Prompt — The result should be an exact copy of only the lines from the one with "Task: Click the Rate: field label" through the last line of the data below, with pictures omitted.

Entries supplied —
────

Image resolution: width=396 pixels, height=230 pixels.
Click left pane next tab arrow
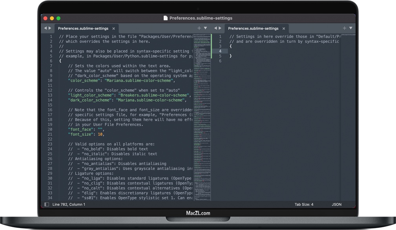coord(50,28)
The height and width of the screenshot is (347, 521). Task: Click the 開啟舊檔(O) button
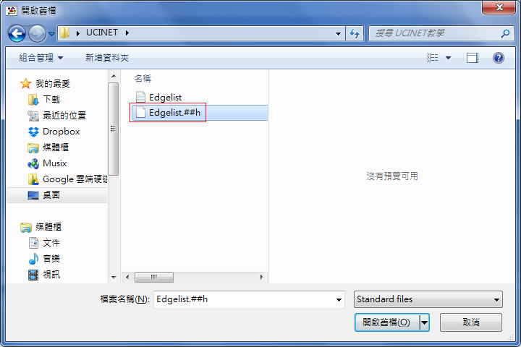pos(387,322)
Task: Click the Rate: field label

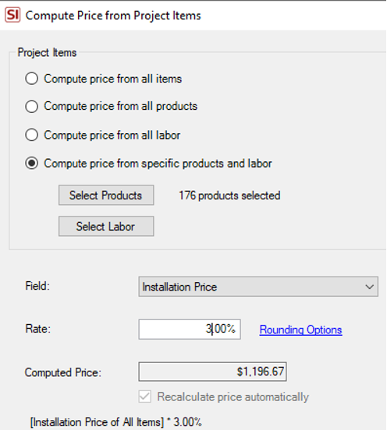Action: [x=38, y=329]
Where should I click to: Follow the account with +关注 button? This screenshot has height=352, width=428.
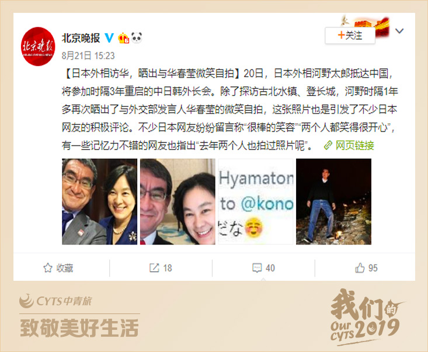pyautogui.click(x=350, y=36)
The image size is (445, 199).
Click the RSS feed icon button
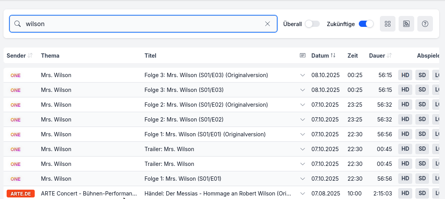click(x=406, y=24)
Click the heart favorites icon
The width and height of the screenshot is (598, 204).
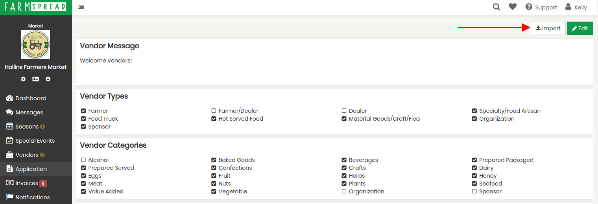(513, 7)
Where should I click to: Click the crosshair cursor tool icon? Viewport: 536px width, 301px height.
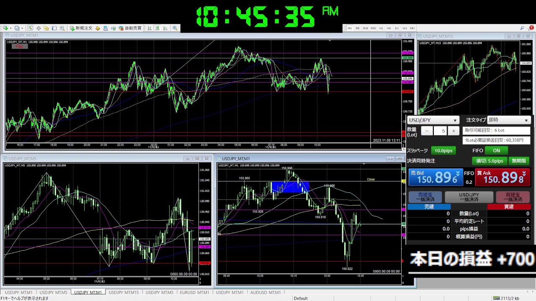(x=39, y=28)
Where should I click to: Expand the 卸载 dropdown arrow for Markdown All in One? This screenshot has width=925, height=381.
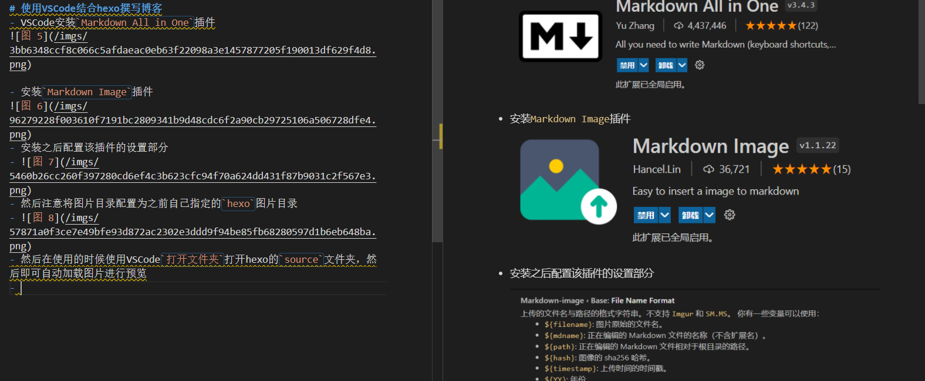(682, 65)
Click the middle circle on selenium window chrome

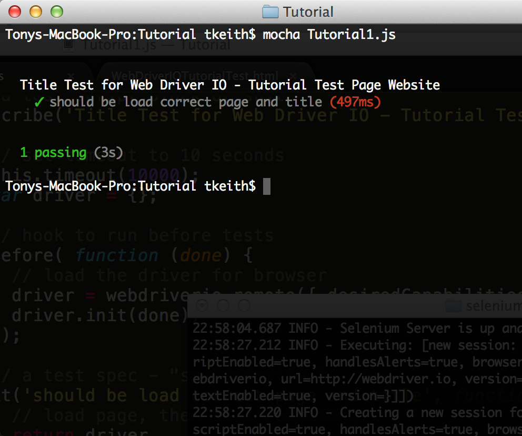[x=224, y=305]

────

Your solution —
Task: Click the Rate: field label

Action: [x=38, y=329]
Where should I click to: Follow the account with +关注 button? This screenshot has height=352, width=428.
pyautogui.click(x=350, y=36)
The image size is (445, 199).
Click the RSS feed icon button
click(x=406, y=24)
Click the heart favorites icon
The width and height of the screenshot is (598, 204).
(513, 7)
Where should I click to: Click the crosshair cursor tool icon? Viewport: 536px width, 301px height.
(x=39, y=28)
Where should I click to: Expand the 卸载 dropdown arrow for Markdown All in One? This screenshot has width=925, height=381.
(682, 65)
Click the middle circle on selenium window chrome

[x=224, y=305]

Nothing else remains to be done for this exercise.